TEXTE À LIRE —
+-------+

On entrerait alors dans une ère du copier/coller généralisé, ce qui conduit Franck Mallet et Jean-Max Colard à dire que « pomme C /pomme V28 est un automatisme logotypé de la création contemporaine, un geste emblématique des formes actuelles de la reprise »29. Cela relève-t-il de l’écriture musicale ou de la simple manipulation technique, d’un savoir-faire technique ? La notion « d’écriture électroacoustique » pose en effet les questions suivantes : qu’est-ce que composer le son ? La musique électroacoustique est-elle en mesure de créer des formes supérieures de symbolisation ? Ne nous écartons cependant pas de notre sujet.
Dans le champ de la musique électronique dite « savante », le copier-coller s’appelle le collage. En l’espèce, Karlheinz Stockhausen refuse l’usage du terme de collage pour qualifier des œuvres telles que Telemusik ou Hymnen : il préconise le terme « d’intermodulation », dans la mesure où le collage est dépassé. De fait, la technique de montage et de mixage analogique et a fortiori numérique rendent le collage manuel en tant que tel technologiquement dépassé. Le montage et le mixage deviennent des techniques de composition à part entière – que l’on retrouve d’ailleurs dans l’art radiophonique30. Le travail de montage (qui consiste à disposer des extraits temporellement, en succession ou en synchronisme, verticalement ou horizontalement) et de mixage (qui consiste à équilibrer les différentes voix enregistrées simultanément) permettent de créer des situations esthétiques nouvelles, notamment par une connaissance des enjeux liés au son décontextualisé, c'est-à-dire le son copié, sorti du contexte du moment de l’enregistrement. La question que nous venons d’écarter revient alors en force.

+-------+

CONTENU DES DONNÉES —
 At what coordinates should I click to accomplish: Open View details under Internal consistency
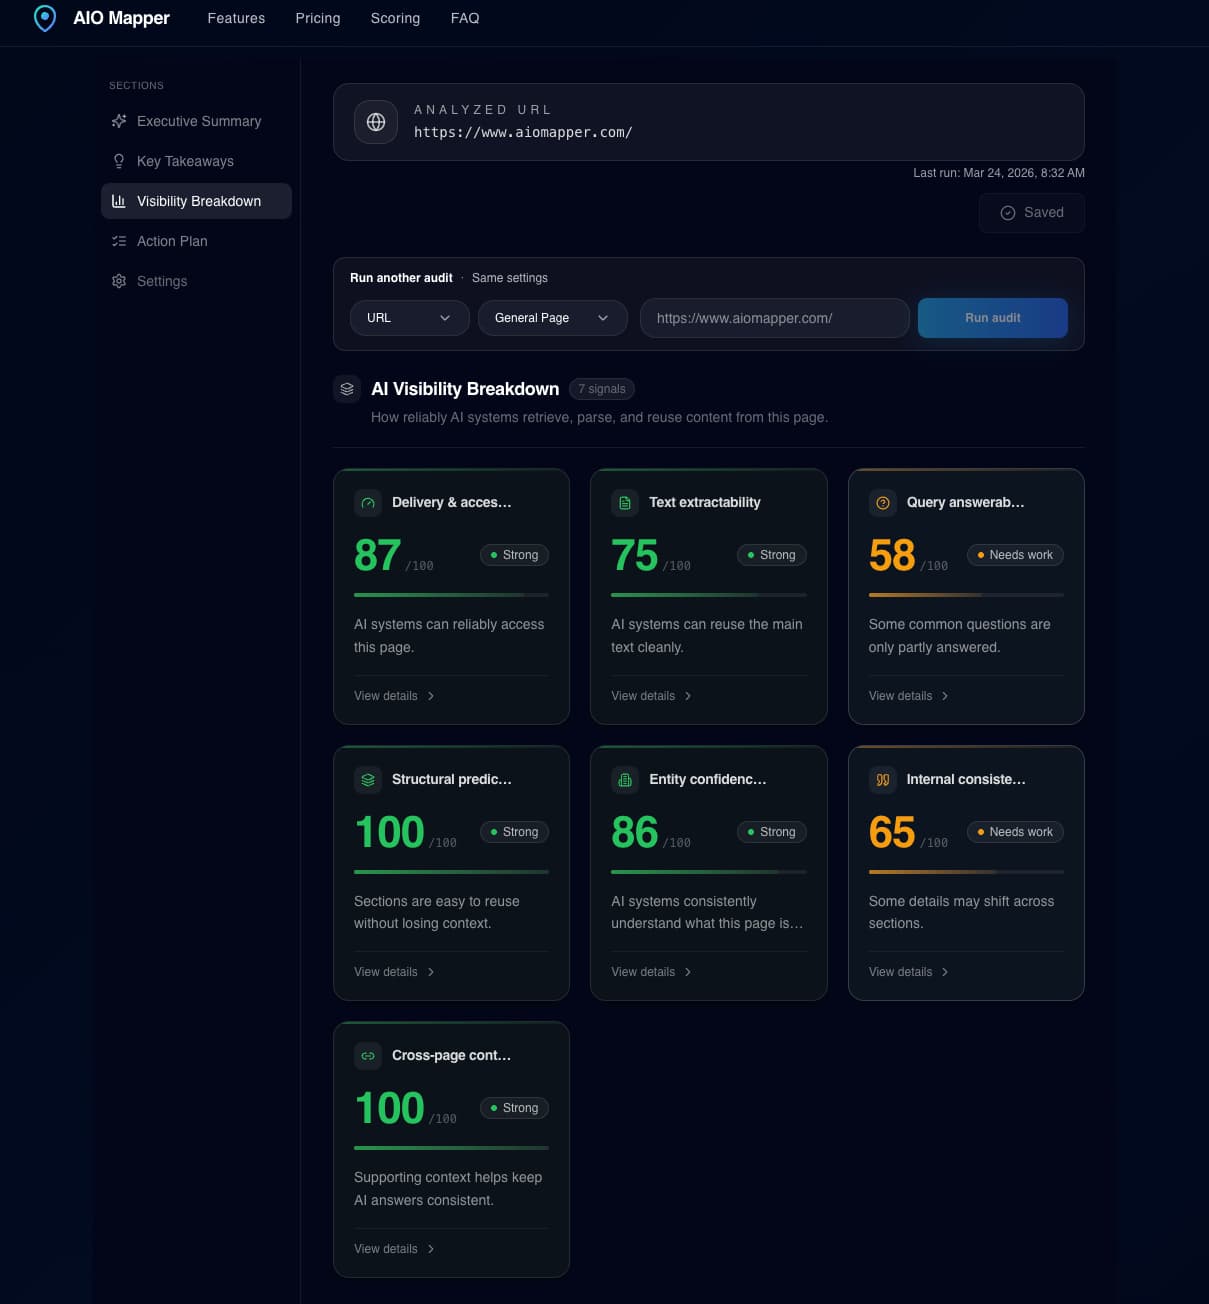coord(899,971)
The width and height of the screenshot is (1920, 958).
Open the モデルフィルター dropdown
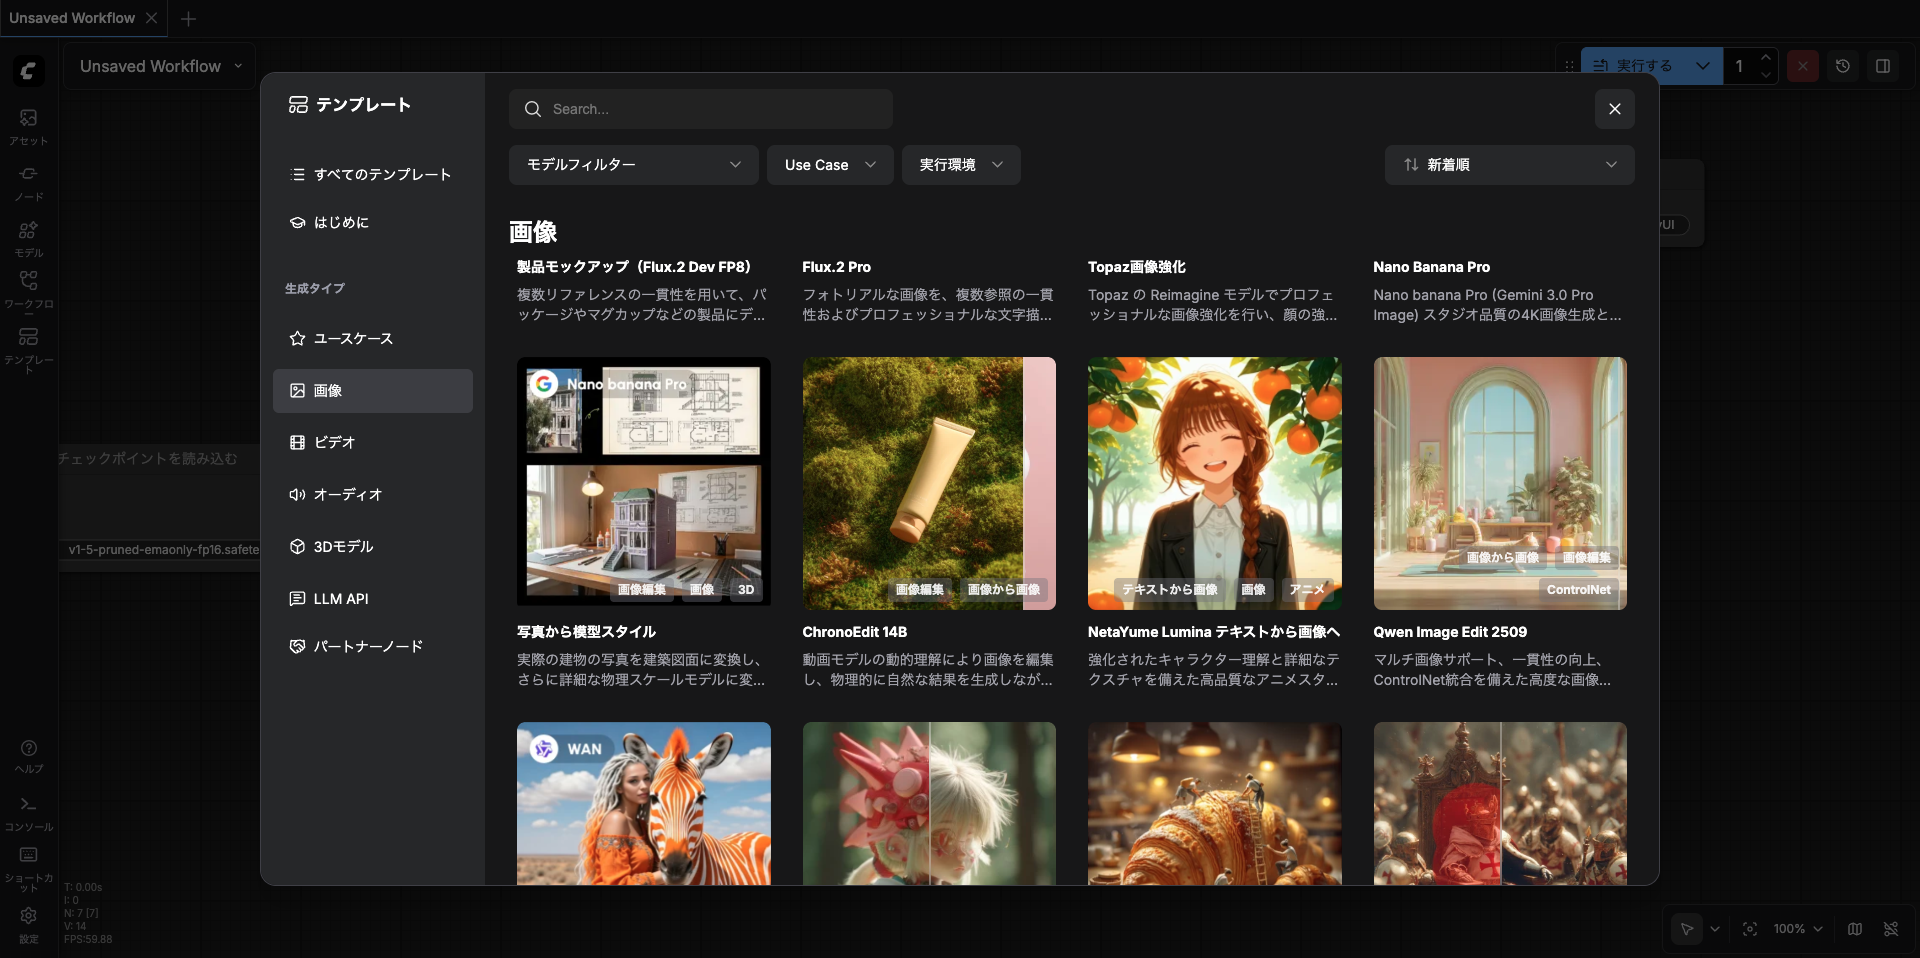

+-------+

CONSIGNE — Recopiez, s'il vous plaît, dans le texte sur le collage musical, tout ce qui va de « On entrerait alors » jusqu'à « de notre sujet. ».

RÉSULTAT —
On entrerait alors dans une ère du copier/coller généralisé, ce qui conduit Franck Mallet et Jean-Max Colard à dire que « pomme C /pomme V28 est un automatisme logotypé de la création contemporaine, un geste emblématique des formes actuelles de la reprise »29. Cela relève-t-il de l’écriture musicale ou de la simple manipulation technique, d’un savoir-faire technique ? La notion « d’écriture électroacoustique » pose en effet les questions suivantes : qu’est-ce que composer le son ? La musique électroacoustique est-elle en mesure de créer des formes supérieures de symbolisation ? Ne nous écartons cependant pas de notre sujet.